Militante histórico do movimento ambientalista, Ivo foi assessor muito próximo de Marina Silva na gestão à frente do Ministério do Meio Ambiente (MMA) e é uma das lideranças mais engajadas na construção do novo partido.
O vice-presidente nacional do PSB, Roberto Amaral, é um crítico atroz do novo partido. Para ele, a Rede tenta negar a disputa direita-esquerda. “Não considero um projeto político, nem partidário, e sim uma arregimentação fundamentalista. [O partido] não se define diante dos projetos da esquerda brasileira, não diz uma palavra sobre a reforma agrária. Todo mundo é a favor da sustentabilidade. A meu ver, o fato novo que temos que discutir é o que fazer para aliar desenvolvimento e sustentabilidade. Como deixar de fazer hidrelétrica e obter energia? Esse milagre nós estamos aguardando. Com esse tipo de dogma, é um projeto que não inova”, afirma.
Segundo o analista político do Departamento Intersindical de Assessoria Parlamentar (Diap), Antônio Augusto Queiroz, o partido acerta ao eleger a sustentabilidade como elemento central, mas aponta dúvidas para essa ser a principal justificativa de conformação da Rede. “Claro que é um tema que permeia todas as áreas da convivência humana, é a novidade da atualidade. Ago Agora, não haveria necessidade de criação de mais um partido com esse propósito, com o compromisso com o meio ambiente. A Marina quis um partido para chamar de seu, porque ela não tem sido muito fiel aos partidos a que pertenceu”, critica.
Pedro Ivo rebate esse tipo de análise exemplificando a própria história.
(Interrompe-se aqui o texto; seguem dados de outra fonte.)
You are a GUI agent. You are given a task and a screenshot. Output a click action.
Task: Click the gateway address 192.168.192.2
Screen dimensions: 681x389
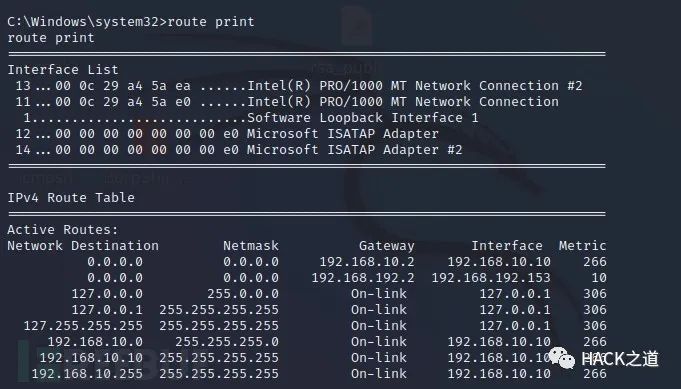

Ex-bancário e sindicalista, foi um dos fundadores do PT e militou na executiva da Central Única dos Trabalhadores (CUT). “Fui secretário nacional de meio ambiente do PT, mas o que levou um cara de esquerda e ecossocialista, como eu, a entrar na Rede, foi perceber que a sustentabilidade é o eixo central, algo que não havia ocorrido antes”.
No plano nacional, a surpreendente votação de Marina Silva, que chegou a quase 20 milhões de votos nas eleições presidenciais de 2010, desencadeou um processo de debate entre seus apoiadores sobre as forças partidárias capazes de abrigar esse “capital político”.
No Partido Verde (PV), legenda pela qual concorreu, Marina não obteve as mudanças desejadas e saiu em meados de 2011. “Como o PV negou-se a se democratizar, constituímos o movimento ‘nova política’. A ideia era ser um movimento supra e transpartidário e aglutinou jovens sem experiência em organização política e que se articulavam em redes sociais, além de pessoas ligadas a partidos. Marina sempre foi contrária a constituir um partido sem um amálgama social que pudesse conformar um projeto político”, acrescenta Pedro Ivo.
Entrando no jogo
O professor de Ciência Política da Fundação Getúlio Vargas (FGV), em São Paulo, Francisco Fonseca, pondera a capacidade do partido de lidar no sistema partidário tal como está constituído.
“A Rede não será um partido inteiramente dentro do jogo político, nem fora. Na verdade, sinaliza uma dupla perspectiva: de um lado, uma organização programática, mais ideológica, mas também composto por forças políticas e parlamentares, inclusive empresários, que tendem mais a jogar a regra do jogo. A questão é saber se tem espaço para sobreviver no atual sistema político, até onde isso vai. Vejo mais perguntas do que respostas”, opina.
O deputado Domingos Dutra (PT-MA) é um dos políticos que estão apoiando a construção da Rede. Sem influência no PT de seu estado, Dutra viu seu partido emprestar apoio a “uma das últimas oligarquias do país”, comandada pela família Sarney, sem poder reverter a situação. O parlamentar ressalta a dificuldade para lidar no sistema político-partidário.
“A Rede está concordando com as regras do jogo atual, isso é um risco para qualquer partido. Se observar o que o PT defendia em 1980, não tem mais nada. Então, é mesmo um risco, mas estamos com disposição para enfrentá-lo, construir algo que seja diferente. Mais de 80% da população eleitoral brasileira não é filiada a partido político. E outros 30% simplesmente se abstiveram de votar nas últimas eleições, mesmo o voto sendo obrigatório. Então, penso que a Rede tenta inovar. Trata-se de uma disputa pela própria democracia”, aponta.